Download or read book An Anthology of Migration and Social Transformation written by Anna Amelina and published by Springer. This book was released on 2015-12-01 with total page 361 pages. Available in PDF, EPUB and Kindle. Book excerpt: The contributions of this book examine contemporary dynamics of migration and mobility in the context of the general societal transformations that have taken place in Europe over the past few decades. The book will help readers to better understand the manifold ways in which migration trends in the region are linked to changing political-economic constellations, orders of power and inequality, and political discourses. It begins with an introduction to a number of theoretical approaches that address the nexus between migration and general societal shifts, including processes of supranationalisation, EU enlargement, postsocialist transformations and rescaling.
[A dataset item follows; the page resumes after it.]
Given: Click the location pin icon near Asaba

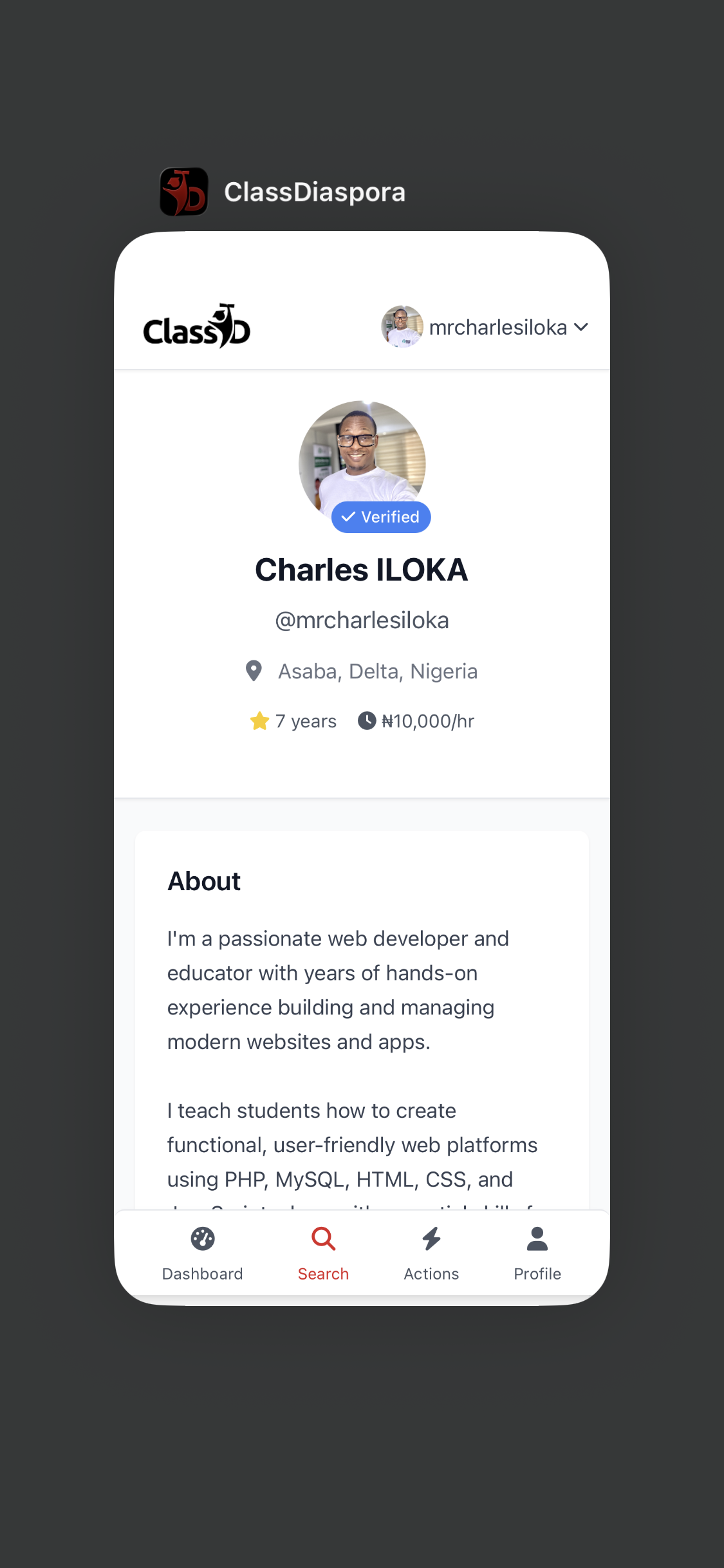Looking at the screenshot, I should [x=254, y=671].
It then provides a comprehensive overview of the political regulation of migration through border control and immigration policies. The contributions that follow detail the dynamic changes of individual migration patterns and their implications for the agency of mobile individuals. The final part challenges the reader to consider how policies and practices of migration are linked to symbolic struggles over belonging and rights, describing a wide range of expressions of such conflicts, from cosmopolitanism to racism and xenophobia. This book is aimed at researchers in various fields of the social sciences and can be used as course reading for undergraduate, graduate and postgraduate courses in the areas of international migration, transnational and European studies. It will be a beneficial resource for scholars looking for material on the most current conceptual tools for analysis of the nexus of migration and societal transformation in Europe.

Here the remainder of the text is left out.